PFDE Pathfinder Disciplined US Equity ETF
Profitability Metrics
Valuation Metrics
Growth & Cash Flow
Price Change
Top 10 Holdings
| Stock Ticker | Weight |
|---|---|
| NVDA | 9.76% |
| MSFT | 6.86% |
| AAPL | 6.23% |
| AMZN | 5.71% |
| AVGO | 3.58% |
| GOOGL | 3.10% |
| MA | 2.68% |
| C | 2.42% |
| GOOG | 2.34% |
| HCA | 2.32% |
ETF Analysis
Fund Overview
Pathfinder Disciplined US Equity ETF (PFDE) currently reports 68 stock positions (subject to change), placing it in the diversified without being diffuse range by holdings breadth.

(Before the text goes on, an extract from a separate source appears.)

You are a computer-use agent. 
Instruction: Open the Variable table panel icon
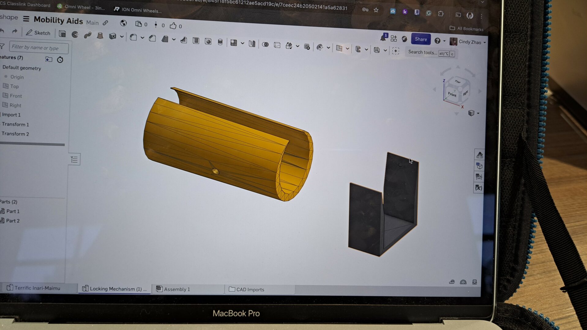tap(479, 188)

The top line-up is NVDA (9.76%), MSFT (6.86%), AAPL (6.23%), with NVDA as the largest single weight at 9.76%. Together, the top three holdings account for 22.85%, which suggests a more balanced distribution of weight across the portfolio, reducing single-name sensitivity at the top. Taken together, the portfolio's structure reflects a deliberate trade-off between conviction at the top and risk spreading across the broader holding set.

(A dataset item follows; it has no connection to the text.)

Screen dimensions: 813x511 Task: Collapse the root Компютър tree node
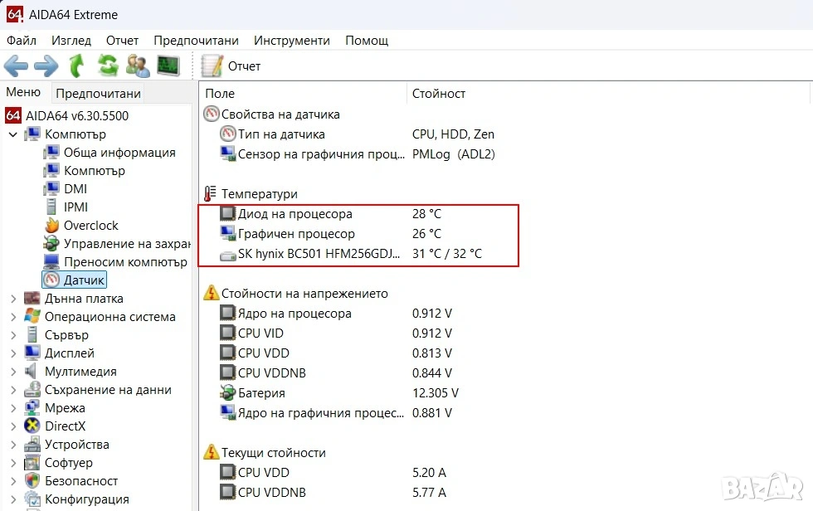pyautogui.click(x=13, y=134)
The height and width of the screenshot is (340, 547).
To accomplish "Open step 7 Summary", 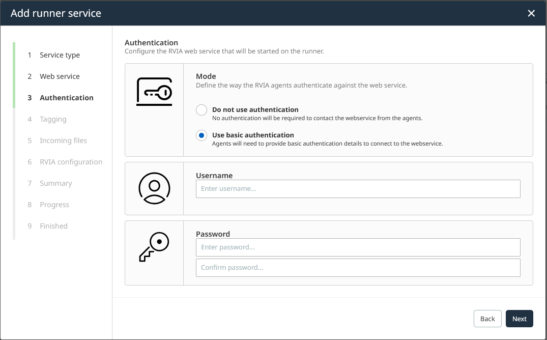I will click(55, 183).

Profitability & Capital Efficiency
On a capital return basis, ROIC is 43.13%, WACC is 9.47%, and the economic spread is 33.66%. On balance, the portfolio's businesses are compounding at rates that meaningfully exceed what capital costs would otherwise allow. Supporting metrics show ROE at 53.94% and ROA at 15.64%, a combination that helps frame whether profitability strength is broad enough to hold through different market conditions. Taken together, the return profile suggests a portfolio with credible compounding capacity if current operating execution persists.
Valuation
On an earnings multiple basis, trailing P/E of 25.26, forward P/E of 18.13, PEG of 1.78. The spread between trailing and forward P/E is moderate, suggesting some earnings improvement is expected but not a dramatic re-rating. The PEG ratio sits in a range that most investors would consider fair — neither cheap nor obviously stretched relative to anticipated earnings. A current ratio of 1.78 suggests the holdings have sufficient short-term liquidity without excess. Combining multiples and liquidity, the portfolio appears adequately priced for its current earnings trajectory, with balance sheet health providing a degree of downside resilience.
Margins & Cash Generation
Stripping to unit economics, gross margin sits at 56.07%, operating margin at 31.42%, and free cash flow margin at 23.50%. Gross margins are healthy, suggesting solid pricing power across the underlying holdings. At this operating margin level, the portfolio's holdings demonstrate strong operational discipline and meaningful earnings leverage. At this FCF margin level, the underlying holdings demonstrate good cash generation relative to the revenue base. Together, these margin readings describe a portfolio of businesses that protect profitability at every layer of the income statement.
Growth & Forward Outlook
Connecting operational trends with market expectations, TTM revenue growth of 23.90% indicating strong organic momentum at the portfolio level, while the estimated 12-month price change of 23.37%, where consensus targets suggest reasonable upside rather than a step-change rerating. At 39.4%, the projected 12-month EPS growth rate is strong enough to be a primary driver of the forward investment case rather than a peripheral supporting detail. Operating momentum and analyst expectations are related but distinct — the former is backward-looking by nature, the latter inherently speculative. Against that backdrop, the more durable question is whether operating trends can be sustained long enough for analyst expectations to be validated. The estimated 12-month price change is a weighted composite of analyst price target estimates adjusted by each holding's ETF weight, sourced from publicly available data, and should not be interpreted as a reliable prediction of future performance.
Conclusion
Strong BuyThe aggregate picture across capital efficiency, valuation, growth, and cash generation builds a compelling case.
The views expressed above are derived from quantitative data only and should not be relied upon as financial advice. Investment decisions should be based on your own research and risk tolerance.